Begitulah, aku berusaha mengerti menerimannya. Tetapi pagi ini, kekesalanku kepadanya benar-benar mencapai puncak. Aku izin ke rumah ibu. Kukirim sms singkat kepadanya. Kutunggu. Satu jam kemudian baru kuterima jawabannya. Maaf, aku sedang rapat. Hati-hati. Salam untuk Ibu. Tuh, kan. Liht. Bahkan ia membutuhkan waktu satu jam untuk membalas smsku. Rapat, persentasi, laporan keuangan, itulah saingan merebut perhatian suamiku.

Aku langsung masuk ke bekas kamarku yang sekarang ditempati Riri adikku. Kuhempaskan tubuhku dengan kesal. Aku baru saja akan memejamkan mataku saat samar-samar kudengar Ibu mengetuk pintu. Aku bangkit dengan malas.

"Kenapa Hen? Ada masalah dengan Ridwan?" Ibu membuka percakapan tanpa basa-basi. Aku mengangguk. Ibu memang tidak bisa dibohongi. Ia selalu berhasil menebak dengan jitu.
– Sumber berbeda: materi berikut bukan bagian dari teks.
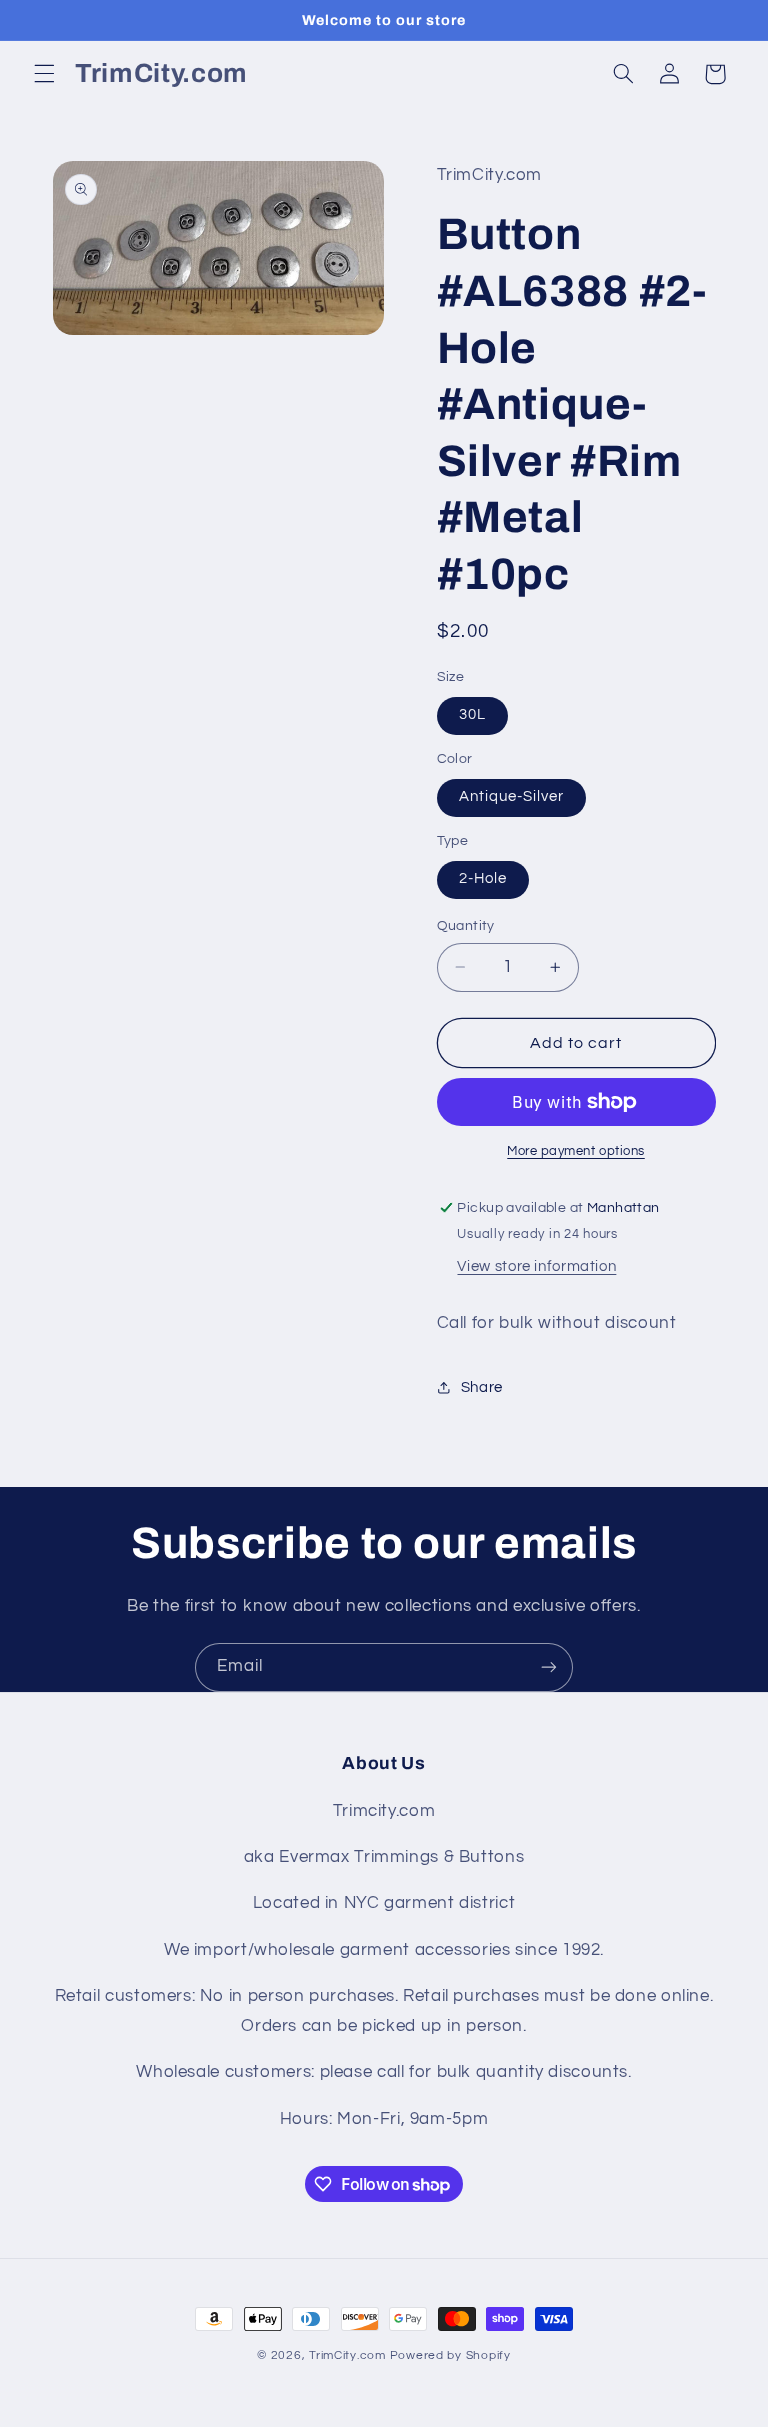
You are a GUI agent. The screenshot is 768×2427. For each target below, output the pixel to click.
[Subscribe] (549, 1667)
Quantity (466, 926)
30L (472, 714)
Walau awalnya tesendat, akhirnya aku bercerita juga kepada Ibu. Mataku berkaca-kaca. Aku menumpahkan kekesalanku kepada Ibu. Ibu tersenyum mendengar ceritaku. Ia mengusap rambutku. "Hen, mungkin semua ini salah Ibu dan Bapak yang terlalu memanjakan kamu. Sehingga kamu menjadi terganggu dengan sikap suamimu. Cobalah, Hen pikirkan baik-baik. Apa kekurangan Ridwan? Ia suami yang baik. Setia, jujur dan pekerja keras. Ridwan itu tidak pernah kasar sama kamu, rajin ibadah. Ia juga baik dan hormat kepada Ibu dan Bapak. Tidak semua suami seperti dia, Hen. Banyak orang yang dizholimi suaminya. Na'udzubillah!" Kata Ibu.
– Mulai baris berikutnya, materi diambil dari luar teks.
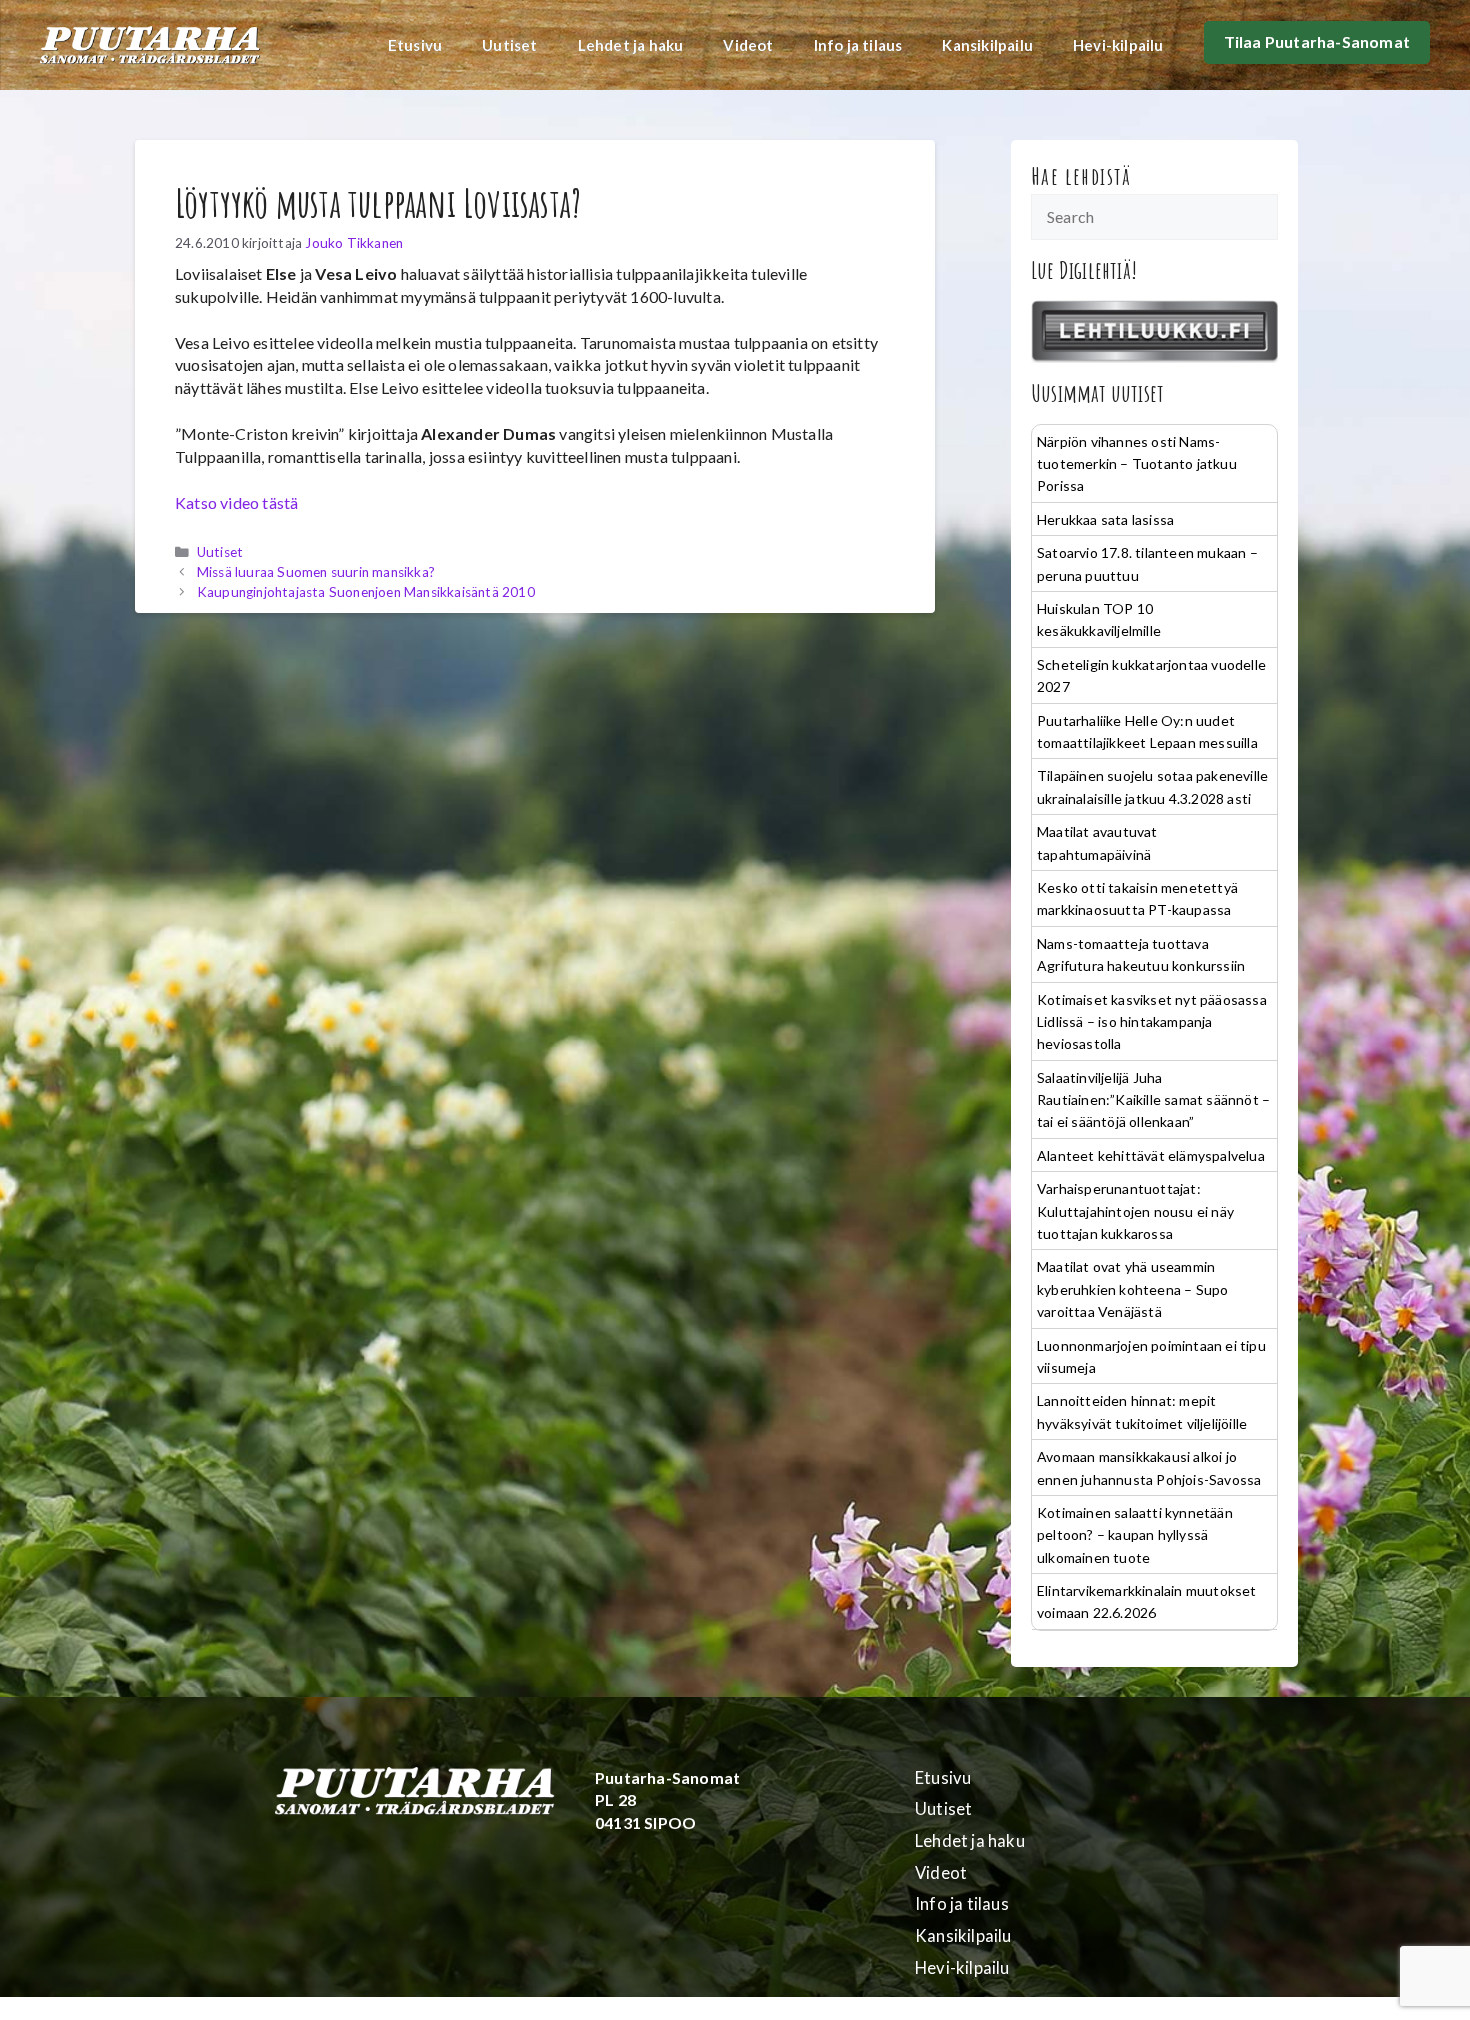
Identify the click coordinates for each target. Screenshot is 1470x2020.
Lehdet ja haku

Aku terdiam. Yah betul sih yang apa yang dikatakan Ibu. "Tapi Bu, dia itu keterlaluan sekali. Masak ulang tahun perkawinan sendiri tiga kali lupa. Lagi pula, dia itu sama sekali tidak punya waktu buat aku. Aku kan istrinya, bu. Bukan cuma bagian dari perabot rumah tangga yang hanya perlu ditengok sekali-kali," Aku masih kesal. Walaupun dalam hati aku membenarkan apa yang diucapakan Ibu.

Ya, selain sifat kurang romantisnya, sebenarnya apa kekurangan Aa'? Hampir tidak ada. Sebenarnya. ia berusaha sekuat tenaga mambahagiakanku dengan caranya sendiri. Ia selalu mendorongku untuk menambah ilmu dan memperluas wawasanku. Ia juga selalu menyemangatiku untuk lebih rajin beribadah dan selalu berbaik sangka kepada orang lain. Soal kesetiaan? Tidak diragukan. Diah satu kantor dengannya. Dan ia selalu bercerita denganku bagaimana Aa' bersikap terhadap rekan-rekan wanitanya di kantor. Aa' tidak pernah meladeni ajakan Anita yang tidak juga bosan menggoda dan mengajaknya kencan. Padahal kalau mau, dengan penampilannya yang selalu rapi dan cool seperti itu, tidak sulit buatnya menarik perhatian lawan jenis.

"Hen, kalau kamu merasa uring-uringan seperti itu, sebenarnya bukan Ridwan yang bermasalah. Persoalannaya hanya satu, kamu kehilangan rasa syukur..." Ibu berkata tenang.

Aku memandang Ibu. Perkataan Ibu benar-benar menohokku. Ya, Ibu benar. Aku kehilangan rasa syukur. Bukankah baru dua minggu yang lalu aku membujuk Ranti, salah seorang sahabatku yang stres karena suaminya berselingkuh dengan wanita lain dan sangat kasar kepadanya? Bukankan aku yang mengajaknya kedokter untuk mengobati memar yang ada di beberapa bagian tubuhnya karena dipukuli suaminya?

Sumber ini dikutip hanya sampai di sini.